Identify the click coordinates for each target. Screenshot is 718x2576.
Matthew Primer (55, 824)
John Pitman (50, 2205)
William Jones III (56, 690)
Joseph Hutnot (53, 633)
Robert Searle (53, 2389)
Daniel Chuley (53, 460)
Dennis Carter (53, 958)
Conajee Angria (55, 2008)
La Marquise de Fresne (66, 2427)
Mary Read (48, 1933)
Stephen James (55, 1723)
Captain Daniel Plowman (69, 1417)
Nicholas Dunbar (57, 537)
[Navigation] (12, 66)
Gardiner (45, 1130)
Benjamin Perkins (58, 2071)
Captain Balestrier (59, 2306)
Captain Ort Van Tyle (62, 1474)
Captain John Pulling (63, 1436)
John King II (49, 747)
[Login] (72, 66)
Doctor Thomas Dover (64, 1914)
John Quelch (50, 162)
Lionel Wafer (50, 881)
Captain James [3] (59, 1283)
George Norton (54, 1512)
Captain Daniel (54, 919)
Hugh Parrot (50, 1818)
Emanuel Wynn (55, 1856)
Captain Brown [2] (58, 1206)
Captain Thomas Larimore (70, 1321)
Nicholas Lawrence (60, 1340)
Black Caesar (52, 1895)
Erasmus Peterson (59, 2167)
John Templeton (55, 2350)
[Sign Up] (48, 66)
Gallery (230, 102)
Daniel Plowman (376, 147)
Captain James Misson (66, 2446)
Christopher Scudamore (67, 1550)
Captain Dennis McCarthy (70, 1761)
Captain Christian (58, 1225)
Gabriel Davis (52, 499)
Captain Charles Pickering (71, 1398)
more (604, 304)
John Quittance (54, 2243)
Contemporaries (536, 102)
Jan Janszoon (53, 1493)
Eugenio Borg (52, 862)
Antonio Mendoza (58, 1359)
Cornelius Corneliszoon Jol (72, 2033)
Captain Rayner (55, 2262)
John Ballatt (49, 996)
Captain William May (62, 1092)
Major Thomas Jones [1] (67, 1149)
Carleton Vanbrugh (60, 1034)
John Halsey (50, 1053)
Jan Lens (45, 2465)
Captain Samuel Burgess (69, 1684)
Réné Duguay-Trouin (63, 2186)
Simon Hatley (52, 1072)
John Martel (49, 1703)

______

• **EXERCISE DETAILS**
Every record above is to be restated exactly as it reads.

• **THE ANSWER**
Identify the click coordinates for each target. Screenshot is 718x2576.
Matthew Primer (55, 824)
John Pitman (50, 2205)
William Jones III (56, 690)
Joseph Hutnot (53, 633)
Robert Searle (53, 2389)
Daniel Chuley (53, 460)
Dennis Carter (53, 958)
Conajee Angria (55, 2008)
La Marquise de Fresne (66, 2427)
Mary Read (48, 1933)
Stephen James (55, 1723)
Captain Daniel Plowman (69, 1417)
Nicholas Dunbar (57, 537)
[Navigation] (12, 66)
Gardiner (45, 1130)
Benjamin Perkins (58, 2071)
Captain Balestrier (59, 2306)
Captain Ort Van Tyle (62, 1474)
Captain John Pulling (63, 1436)
John King II (49, 747)
[Login] (72, 66)
Doctor Thomas Dover (64, 1914)
John Quelch (50, 162)
Lionel Wafer (50, 881)
Captain James [3] (59, 1283)
George Norton (54, 1512)
Captain Daniel (54, 919)
Hugh Parrot (50, 1818)
Emanuel Wynn (55, 1856)
Captain Brown [2] (58, 1206)
Captain Thomas Larimore (70, 1321)
Nicholas Lawrence (60, 1340)
Black Caesar (52, 1895)
Erasmus Peterson (59, 2167)
John Templeton (55, 2350)
[Sign Up] (48, 66)
Gallery (230, 102)
Daniel Plowman (376, 147)
Captain James Misson (66, 2446)
Christopher Scudamore (67, 1550)
Captain Dennis McCarthy (70, 1761)
Captain Christian (58, 1225)
Gabriel Davis (52, 499)
Captain Charles Pickering (71, 1398)
more (604, 304)
John Quittance (54, 2243)
Contemporaries (536, 102)
Jan Janszoon (53, 1493)
Eugenio Borg (52, 862)
Antonio Mendoza (58, 1359)
Cornelius Corneliszoon Jol (72, 2033)
Captain Rayner (55, 2262)
John Ballatt (49, 996)
Captain William May (62, 1092)
Major Thomas Jones [1] (67, 1149)
Carleton Vanbrugh (60, 1034)
John Halsey (50, 1053)
Jan Lens (45, 2465)
Captain Samuel Burgess (69, 1684)
Réné Duguay-Trouin (63, 2186)
Simon Hatley (52, 1072)
John Martel (49, 1703)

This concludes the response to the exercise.